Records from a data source
------------------------------------------------------------

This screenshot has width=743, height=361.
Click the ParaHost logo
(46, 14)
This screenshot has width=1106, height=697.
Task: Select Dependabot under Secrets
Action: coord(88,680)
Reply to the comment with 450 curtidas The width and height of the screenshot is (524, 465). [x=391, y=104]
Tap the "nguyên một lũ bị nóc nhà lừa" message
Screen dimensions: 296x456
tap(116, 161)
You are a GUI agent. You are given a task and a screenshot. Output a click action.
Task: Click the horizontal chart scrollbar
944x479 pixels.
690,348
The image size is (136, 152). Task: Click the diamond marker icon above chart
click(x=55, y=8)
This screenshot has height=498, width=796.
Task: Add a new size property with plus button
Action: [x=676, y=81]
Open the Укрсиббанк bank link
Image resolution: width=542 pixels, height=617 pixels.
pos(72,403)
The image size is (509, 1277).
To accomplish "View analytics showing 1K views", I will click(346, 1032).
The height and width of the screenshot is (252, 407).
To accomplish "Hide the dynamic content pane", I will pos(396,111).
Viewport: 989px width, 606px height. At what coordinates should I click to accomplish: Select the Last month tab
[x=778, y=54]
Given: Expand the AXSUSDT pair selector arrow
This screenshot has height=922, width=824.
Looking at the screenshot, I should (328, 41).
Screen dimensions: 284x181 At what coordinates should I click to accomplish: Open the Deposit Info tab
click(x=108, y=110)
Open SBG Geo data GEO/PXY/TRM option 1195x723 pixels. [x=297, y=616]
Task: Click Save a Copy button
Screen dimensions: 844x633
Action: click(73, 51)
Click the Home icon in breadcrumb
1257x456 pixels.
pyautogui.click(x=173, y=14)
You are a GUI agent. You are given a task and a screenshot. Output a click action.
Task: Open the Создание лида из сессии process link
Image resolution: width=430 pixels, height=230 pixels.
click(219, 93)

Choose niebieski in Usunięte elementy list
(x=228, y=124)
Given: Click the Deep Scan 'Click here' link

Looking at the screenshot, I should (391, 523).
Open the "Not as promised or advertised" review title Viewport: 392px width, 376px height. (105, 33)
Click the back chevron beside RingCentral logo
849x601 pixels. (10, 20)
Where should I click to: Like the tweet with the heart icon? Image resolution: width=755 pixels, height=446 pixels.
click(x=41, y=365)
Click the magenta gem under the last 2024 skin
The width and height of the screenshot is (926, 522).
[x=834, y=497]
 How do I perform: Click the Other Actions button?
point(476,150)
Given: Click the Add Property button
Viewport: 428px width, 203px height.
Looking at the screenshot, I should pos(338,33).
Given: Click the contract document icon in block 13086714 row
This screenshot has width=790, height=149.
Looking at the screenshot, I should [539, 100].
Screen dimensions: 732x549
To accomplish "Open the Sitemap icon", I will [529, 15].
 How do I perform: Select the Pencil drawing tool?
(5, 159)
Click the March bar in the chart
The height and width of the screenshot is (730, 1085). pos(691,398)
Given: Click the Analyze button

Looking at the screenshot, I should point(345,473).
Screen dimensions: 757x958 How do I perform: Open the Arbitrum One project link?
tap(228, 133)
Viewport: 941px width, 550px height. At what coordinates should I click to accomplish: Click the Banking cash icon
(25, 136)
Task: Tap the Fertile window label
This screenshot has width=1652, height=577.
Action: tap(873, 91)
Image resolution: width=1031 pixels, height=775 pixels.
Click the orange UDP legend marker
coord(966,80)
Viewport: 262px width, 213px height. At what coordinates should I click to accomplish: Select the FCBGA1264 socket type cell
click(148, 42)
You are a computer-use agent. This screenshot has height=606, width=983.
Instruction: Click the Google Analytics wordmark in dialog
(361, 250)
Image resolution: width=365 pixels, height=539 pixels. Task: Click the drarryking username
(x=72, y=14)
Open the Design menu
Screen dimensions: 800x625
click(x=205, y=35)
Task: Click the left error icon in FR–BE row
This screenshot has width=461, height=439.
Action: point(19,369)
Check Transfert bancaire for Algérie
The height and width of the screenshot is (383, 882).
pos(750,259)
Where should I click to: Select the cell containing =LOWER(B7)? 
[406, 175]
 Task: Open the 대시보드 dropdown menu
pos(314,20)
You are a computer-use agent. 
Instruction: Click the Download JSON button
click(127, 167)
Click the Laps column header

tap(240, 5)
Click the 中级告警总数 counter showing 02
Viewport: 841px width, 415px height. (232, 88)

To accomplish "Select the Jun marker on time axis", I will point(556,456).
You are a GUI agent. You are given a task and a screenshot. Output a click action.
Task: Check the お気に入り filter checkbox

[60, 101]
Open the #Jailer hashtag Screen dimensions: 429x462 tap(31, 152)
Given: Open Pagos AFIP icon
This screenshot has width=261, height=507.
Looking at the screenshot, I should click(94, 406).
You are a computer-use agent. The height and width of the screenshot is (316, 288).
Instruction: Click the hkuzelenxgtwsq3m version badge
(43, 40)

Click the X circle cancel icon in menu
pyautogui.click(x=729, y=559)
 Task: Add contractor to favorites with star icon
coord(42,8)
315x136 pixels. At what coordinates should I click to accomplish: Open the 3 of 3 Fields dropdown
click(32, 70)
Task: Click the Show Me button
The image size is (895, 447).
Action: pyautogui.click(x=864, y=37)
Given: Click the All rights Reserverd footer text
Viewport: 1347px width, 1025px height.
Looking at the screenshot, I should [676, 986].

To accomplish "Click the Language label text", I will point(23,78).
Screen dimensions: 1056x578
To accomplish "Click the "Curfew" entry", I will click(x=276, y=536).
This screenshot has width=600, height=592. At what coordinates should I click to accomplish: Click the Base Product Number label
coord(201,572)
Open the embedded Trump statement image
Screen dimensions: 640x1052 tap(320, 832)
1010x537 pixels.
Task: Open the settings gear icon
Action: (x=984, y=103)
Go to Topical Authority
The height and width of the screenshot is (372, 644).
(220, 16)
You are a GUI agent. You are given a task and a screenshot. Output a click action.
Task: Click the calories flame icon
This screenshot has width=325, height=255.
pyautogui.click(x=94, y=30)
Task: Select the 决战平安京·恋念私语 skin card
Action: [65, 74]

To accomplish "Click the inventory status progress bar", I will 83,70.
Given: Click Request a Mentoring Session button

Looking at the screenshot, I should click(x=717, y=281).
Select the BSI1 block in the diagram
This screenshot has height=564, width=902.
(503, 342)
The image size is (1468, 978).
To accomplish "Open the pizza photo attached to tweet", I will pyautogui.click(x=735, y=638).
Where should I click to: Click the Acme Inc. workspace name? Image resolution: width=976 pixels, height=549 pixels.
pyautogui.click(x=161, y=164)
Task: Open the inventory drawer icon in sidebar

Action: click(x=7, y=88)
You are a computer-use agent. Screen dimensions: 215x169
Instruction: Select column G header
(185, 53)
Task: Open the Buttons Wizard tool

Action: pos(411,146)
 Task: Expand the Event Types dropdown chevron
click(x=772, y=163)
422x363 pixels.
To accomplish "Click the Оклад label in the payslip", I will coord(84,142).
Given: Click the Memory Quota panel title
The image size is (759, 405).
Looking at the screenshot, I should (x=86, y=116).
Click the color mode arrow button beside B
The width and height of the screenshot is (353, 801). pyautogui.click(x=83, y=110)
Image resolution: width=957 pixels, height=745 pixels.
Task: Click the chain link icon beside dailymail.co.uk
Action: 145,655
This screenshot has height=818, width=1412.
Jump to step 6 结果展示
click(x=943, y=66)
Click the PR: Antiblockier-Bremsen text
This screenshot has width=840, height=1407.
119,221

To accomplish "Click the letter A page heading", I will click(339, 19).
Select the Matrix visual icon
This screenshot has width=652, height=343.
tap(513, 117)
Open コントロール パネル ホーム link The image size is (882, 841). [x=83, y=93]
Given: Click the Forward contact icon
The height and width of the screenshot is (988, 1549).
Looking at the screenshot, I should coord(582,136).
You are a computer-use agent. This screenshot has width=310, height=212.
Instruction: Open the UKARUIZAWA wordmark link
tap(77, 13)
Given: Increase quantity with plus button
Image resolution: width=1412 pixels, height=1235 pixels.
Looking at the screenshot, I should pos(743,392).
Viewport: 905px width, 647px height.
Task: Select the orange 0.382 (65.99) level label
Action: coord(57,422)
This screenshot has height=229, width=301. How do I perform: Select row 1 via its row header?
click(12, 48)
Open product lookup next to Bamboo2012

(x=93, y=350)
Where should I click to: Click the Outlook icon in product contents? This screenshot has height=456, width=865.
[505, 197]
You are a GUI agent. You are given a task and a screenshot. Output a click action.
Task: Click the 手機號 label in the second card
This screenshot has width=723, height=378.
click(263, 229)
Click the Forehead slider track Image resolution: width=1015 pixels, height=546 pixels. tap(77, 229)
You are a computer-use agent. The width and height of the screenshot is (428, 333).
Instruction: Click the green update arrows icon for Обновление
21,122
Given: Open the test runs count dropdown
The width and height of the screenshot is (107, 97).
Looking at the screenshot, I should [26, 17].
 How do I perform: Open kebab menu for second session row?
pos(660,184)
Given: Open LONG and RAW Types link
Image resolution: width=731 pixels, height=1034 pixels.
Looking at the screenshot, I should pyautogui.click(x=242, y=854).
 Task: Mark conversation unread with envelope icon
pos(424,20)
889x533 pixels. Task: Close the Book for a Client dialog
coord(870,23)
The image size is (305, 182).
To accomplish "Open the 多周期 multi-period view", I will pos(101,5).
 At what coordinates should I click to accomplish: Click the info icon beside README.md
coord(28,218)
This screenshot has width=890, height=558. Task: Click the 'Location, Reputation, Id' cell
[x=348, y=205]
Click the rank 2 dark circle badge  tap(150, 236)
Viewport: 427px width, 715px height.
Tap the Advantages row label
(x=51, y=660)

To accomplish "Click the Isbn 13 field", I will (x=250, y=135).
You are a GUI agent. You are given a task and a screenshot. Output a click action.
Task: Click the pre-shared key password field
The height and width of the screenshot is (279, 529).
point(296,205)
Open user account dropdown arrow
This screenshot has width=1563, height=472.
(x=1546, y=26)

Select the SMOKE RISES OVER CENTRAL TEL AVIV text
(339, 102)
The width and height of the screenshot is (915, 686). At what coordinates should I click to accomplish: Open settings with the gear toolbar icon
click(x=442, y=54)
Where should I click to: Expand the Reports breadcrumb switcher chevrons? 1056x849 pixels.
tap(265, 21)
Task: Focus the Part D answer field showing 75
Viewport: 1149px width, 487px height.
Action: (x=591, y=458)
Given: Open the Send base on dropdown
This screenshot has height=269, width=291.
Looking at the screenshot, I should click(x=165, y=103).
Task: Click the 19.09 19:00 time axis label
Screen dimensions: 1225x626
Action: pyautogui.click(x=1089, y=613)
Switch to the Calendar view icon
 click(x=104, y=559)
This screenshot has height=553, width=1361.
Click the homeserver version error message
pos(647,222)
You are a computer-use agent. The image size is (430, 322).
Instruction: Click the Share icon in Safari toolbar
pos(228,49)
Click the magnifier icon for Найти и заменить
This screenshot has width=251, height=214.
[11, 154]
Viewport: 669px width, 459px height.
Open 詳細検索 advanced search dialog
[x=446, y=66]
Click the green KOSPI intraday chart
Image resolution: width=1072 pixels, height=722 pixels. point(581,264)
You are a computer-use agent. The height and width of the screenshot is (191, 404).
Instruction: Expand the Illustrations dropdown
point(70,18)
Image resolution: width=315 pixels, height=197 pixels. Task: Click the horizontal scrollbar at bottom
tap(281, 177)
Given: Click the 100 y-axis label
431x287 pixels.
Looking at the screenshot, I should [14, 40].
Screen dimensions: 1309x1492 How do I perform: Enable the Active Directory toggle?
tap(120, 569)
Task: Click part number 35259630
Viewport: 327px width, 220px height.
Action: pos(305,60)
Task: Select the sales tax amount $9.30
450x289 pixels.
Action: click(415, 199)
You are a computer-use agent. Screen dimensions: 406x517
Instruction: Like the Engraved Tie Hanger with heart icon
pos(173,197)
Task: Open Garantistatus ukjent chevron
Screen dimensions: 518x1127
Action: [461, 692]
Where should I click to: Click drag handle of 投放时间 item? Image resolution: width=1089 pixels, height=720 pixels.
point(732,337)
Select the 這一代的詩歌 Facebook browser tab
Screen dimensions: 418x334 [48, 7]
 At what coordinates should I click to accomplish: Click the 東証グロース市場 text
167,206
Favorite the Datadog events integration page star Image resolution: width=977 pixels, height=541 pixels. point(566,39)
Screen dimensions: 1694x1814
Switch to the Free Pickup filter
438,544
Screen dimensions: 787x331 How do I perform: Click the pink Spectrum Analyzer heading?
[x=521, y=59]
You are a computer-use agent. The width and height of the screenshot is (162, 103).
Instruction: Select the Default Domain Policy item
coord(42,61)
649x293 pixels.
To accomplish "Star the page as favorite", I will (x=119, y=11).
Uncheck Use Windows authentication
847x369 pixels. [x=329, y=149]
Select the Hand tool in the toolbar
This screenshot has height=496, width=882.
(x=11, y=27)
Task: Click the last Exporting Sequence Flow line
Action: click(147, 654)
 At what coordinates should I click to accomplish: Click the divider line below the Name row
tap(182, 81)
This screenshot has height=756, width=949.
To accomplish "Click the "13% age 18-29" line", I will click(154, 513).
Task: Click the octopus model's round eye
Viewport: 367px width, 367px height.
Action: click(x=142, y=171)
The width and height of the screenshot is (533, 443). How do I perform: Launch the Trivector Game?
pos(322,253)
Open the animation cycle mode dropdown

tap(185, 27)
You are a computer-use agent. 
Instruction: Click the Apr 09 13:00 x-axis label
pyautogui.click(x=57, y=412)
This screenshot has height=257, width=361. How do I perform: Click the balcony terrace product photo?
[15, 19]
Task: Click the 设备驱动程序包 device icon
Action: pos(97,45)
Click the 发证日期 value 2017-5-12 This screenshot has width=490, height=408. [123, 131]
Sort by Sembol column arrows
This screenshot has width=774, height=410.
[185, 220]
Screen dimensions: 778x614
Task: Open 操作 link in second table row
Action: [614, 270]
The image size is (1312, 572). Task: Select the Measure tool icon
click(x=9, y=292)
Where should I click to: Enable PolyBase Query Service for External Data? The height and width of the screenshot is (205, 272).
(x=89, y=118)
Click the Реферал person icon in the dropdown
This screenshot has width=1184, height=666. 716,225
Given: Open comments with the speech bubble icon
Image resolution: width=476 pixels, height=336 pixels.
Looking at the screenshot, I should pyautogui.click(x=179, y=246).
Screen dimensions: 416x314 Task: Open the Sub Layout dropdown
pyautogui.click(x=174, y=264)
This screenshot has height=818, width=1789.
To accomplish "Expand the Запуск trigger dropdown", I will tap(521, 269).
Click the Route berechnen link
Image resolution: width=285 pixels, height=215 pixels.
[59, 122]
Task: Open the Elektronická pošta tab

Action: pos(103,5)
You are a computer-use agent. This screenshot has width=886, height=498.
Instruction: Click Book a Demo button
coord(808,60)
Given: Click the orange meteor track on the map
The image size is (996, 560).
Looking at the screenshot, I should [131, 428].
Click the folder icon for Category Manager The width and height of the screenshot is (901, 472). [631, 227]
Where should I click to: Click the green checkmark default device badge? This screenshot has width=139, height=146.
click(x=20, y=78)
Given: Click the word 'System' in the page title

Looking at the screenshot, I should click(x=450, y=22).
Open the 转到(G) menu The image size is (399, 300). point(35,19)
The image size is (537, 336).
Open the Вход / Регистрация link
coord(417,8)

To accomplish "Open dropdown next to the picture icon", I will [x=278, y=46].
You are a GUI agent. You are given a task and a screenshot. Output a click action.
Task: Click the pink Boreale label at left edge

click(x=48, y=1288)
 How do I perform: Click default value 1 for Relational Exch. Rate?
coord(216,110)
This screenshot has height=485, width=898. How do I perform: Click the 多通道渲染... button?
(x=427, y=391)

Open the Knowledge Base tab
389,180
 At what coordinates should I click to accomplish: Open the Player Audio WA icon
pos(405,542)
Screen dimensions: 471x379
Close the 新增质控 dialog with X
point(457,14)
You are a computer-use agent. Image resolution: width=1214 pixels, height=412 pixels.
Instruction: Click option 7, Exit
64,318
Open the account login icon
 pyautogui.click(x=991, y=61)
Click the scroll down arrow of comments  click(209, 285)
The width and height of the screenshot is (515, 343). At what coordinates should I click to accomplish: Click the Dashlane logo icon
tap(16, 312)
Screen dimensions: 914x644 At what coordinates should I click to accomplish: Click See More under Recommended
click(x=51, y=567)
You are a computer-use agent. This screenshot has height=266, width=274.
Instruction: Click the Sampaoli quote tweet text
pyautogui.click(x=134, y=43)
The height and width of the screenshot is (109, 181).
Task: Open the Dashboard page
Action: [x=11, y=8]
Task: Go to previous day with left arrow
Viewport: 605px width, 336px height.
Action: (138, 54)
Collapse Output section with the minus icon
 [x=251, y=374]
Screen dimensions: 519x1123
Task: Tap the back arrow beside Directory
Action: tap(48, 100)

------------------------------------------------------------

__ABOUT THIS TASK__
How many lines in the records hold the string "track"? Reply with the number alone.

__WRITTEN ANSWER__
2